Download or read book Queen of the Court written by Madeleine Blais and published by Atlantic Monthly Press. This book was released on 2023-08-15 with total page 305 pages. Available in PDF, EPUB and Kindle. Book excerpt: From the Pulitzer Prize-winning journalist Madeleine Blais, the dramatic and colorful story of legendary tennis star and international celebrity, Alice Marble In August 1939, Alice Marble graced the cover of Life magazine, photographed by the famed Alfred Eisenstaedt. She was a glamorous worldwide celebrity, having that year won singles, women’s doubles, and mixed doubles tennis titles at both Wimbledon and the US Open, then an unprecedented feat. Yet today one of America’s greatest female athletes and most charismatic characters is largely forgotten. Queen of the Court places her back on center stage. Born in 1913, Marble grew up in San Francisco; her favorite sport, baseball. Given a tennis racket at age 13, she took to the sport immediately, rising to the top with a powerful, aggressive serve-and-volley style unseen in women’s tennis. A champion at the height of her fame in the late 1930s, she also designed a clothing line in the off-season and sang as a performer in the Sert Room of the Waldorf Astoria Hotel in New York to rave reviews. World War II derailed her amateur tennis career, but her life off the court was, if anything, even more eventful. She wrote a series of short books about famous women. She turned professional and joined a pro tour during the War, entertaining and inspiring soldiers and civilians alike. Ever glamorous and connected, she had a part in the 1952 Tracy and Hepburn movie Pat and Mike, and she played tennis with the likes of Charlie Chaplin, Marlene Dietrich, and her great friends, Clark Gable and Carole Lombard. However, perhaps her greatest legacy lies in her successful efforts, working largely alone, to persuade the all-white US Lawn Tennis Association to change its policy and allow African American star Althea Gibson to compete for the US championship in 1950, thereby breaking tennis’s color barrier. In two memoirs, Marble also showed herself to be an at-times unreliable narrator of her own life, which Madeleine Blais navigates skillfully, especially Marble’s dramatic claims of having been a spy during World War II. In Queen of the Court, the author of the bestselling In These Girls, Hope Is a Muscle recaptures a glittering life story.

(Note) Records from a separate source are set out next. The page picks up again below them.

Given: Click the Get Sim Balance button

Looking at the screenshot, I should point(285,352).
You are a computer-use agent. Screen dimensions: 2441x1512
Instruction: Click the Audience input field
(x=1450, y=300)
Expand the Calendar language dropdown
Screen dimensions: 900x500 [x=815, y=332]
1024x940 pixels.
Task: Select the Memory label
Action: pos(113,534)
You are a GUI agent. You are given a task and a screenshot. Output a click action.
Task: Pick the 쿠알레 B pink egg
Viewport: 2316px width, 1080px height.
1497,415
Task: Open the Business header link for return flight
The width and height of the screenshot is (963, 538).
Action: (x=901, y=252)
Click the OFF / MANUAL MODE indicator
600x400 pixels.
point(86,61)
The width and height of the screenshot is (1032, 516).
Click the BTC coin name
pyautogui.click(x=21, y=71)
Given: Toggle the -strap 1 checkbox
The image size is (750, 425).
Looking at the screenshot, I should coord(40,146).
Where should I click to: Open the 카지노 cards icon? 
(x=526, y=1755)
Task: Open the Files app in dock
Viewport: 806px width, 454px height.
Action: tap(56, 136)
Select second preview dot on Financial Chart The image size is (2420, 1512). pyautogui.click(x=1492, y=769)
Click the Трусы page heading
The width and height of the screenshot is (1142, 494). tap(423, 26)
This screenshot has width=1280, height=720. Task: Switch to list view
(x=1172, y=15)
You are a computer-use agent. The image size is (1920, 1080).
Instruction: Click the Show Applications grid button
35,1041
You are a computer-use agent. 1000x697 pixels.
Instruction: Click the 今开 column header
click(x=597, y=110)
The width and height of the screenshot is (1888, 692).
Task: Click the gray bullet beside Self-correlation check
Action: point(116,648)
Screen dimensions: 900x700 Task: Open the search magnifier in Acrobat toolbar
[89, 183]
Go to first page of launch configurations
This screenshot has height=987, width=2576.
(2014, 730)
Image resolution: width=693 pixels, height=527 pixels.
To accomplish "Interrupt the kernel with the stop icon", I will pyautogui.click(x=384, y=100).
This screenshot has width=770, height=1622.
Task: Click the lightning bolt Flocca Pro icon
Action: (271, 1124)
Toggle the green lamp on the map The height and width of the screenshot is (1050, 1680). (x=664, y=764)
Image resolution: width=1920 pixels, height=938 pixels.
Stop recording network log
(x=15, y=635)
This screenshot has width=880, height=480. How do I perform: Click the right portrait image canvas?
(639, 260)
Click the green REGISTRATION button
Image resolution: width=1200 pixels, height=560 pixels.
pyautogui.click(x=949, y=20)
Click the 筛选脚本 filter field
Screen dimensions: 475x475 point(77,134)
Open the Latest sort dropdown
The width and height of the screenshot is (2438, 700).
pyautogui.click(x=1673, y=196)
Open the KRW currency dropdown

Download or read book To Shield the Queen written by Fiona Buckley and published by Simon and Schuster. This book was released on 2013-05-21 with total page 344 pages. Available in PDF, EPUB and Kindle. Book excerpt: In this compelling debut of her historical mystery series, Fiona Buckley introduces Ursula Blanchard, a widowed young mother who has become lady-in-waiting to Queen Elizabeth I. Armed with a sharp eye, dangerous curiosity, and uncanny intelligence, Ursula pledges... To Shield the Queen Rumor has linked Queen Elizabeth I to her master of horse, Robin Dudley. As gossip would have it, only his ailing wife, Amy, prevents marriage between Dudley and the Queen. To quell the idle tongues at court, the Queen dispatchesUrsula Blanchard to tend to the sick woman's needs. But not even Ursula can prevent the "accident" that takes Amy's life. Did she fall or was she pushed? Was Ursula a pawn of Dudley and the Queen? Suddenly Ursula finds herself at the center of the scandal, trying to protect Elizabeth as she loses her heart to a Frenchman who may be flirting with sedition against her Queen. She can trust no one, neither her lover nor her monarch, as she sets out to find the truth in a glittering court that conceals a wellspring of blood and lies.